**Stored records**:
- - - - -

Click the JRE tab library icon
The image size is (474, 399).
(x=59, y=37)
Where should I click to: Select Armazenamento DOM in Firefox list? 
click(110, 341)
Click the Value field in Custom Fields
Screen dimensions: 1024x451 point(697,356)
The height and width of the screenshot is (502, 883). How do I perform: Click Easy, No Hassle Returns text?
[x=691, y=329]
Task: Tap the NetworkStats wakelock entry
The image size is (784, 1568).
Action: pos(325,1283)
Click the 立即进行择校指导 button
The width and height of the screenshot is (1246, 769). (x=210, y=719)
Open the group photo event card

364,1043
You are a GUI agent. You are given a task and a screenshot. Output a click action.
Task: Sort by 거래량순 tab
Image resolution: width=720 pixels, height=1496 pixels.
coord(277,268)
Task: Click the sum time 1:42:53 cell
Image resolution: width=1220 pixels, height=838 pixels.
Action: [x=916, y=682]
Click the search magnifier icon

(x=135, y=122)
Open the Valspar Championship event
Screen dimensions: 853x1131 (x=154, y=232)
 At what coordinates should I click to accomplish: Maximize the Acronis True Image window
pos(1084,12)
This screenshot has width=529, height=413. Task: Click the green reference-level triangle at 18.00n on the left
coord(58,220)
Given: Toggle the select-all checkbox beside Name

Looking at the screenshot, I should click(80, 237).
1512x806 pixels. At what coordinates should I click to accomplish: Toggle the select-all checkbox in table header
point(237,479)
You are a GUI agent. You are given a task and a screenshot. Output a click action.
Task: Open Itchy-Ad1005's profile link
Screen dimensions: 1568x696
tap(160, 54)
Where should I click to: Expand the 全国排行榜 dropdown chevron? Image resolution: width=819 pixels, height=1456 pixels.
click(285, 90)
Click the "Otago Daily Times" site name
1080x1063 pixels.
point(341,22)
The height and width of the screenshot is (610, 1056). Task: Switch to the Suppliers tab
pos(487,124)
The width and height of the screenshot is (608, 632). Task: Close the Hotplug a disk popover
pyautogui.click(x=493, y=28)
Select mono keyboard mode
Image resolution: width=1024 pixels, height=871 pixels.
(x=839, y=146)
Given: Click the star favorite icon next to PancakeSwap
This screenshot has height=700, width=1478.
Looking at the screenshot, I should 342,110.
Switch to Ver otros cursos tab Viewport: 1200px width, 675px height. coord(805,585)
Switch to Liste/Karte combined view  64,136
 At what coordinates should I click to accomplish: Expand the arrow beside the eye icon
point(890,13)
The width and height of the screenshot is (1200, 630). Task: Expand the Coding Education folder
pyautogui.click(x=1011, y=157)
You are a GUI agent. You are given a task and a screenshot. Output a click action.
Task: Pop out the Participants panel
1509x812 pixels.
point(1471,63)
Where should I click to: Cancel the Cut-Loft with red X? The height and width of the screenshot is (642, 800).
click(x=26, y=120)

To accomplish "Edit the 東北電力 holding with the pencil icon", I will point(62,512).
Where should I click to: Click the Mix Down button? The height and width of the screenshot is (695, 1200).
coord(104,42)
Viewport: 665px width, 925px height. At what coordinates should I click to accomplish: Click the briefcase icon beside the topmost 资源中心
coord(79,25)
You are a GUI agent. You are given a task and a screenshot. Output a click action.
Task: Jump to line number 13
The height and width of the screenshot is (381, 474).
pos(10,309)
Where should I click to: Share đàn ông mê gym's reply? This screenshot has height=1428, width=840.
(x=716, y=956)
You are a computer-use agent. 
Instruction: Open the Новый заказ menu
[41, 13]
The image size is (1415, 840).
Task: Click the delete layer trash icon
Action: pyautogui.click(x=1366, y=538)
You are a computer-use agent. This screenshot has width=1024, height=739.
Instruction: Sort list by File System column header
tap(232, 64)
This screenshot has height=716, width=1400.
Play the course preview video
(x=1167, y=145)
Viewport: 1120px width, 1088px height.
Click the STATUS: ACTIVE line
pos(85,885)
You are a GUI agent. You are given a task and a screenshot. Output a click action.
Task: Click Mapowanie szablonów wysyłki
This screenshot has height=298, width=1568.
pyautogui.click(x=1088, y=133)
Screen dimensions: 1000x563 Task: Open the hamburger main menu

- - - - -

**Task to complete**:
The expected output is each line of the records above that includes the word "computer".

**Task solution**:
You are a computer-use agent. 
You are a computer-use agent. This screenshot has width=1024, height=739.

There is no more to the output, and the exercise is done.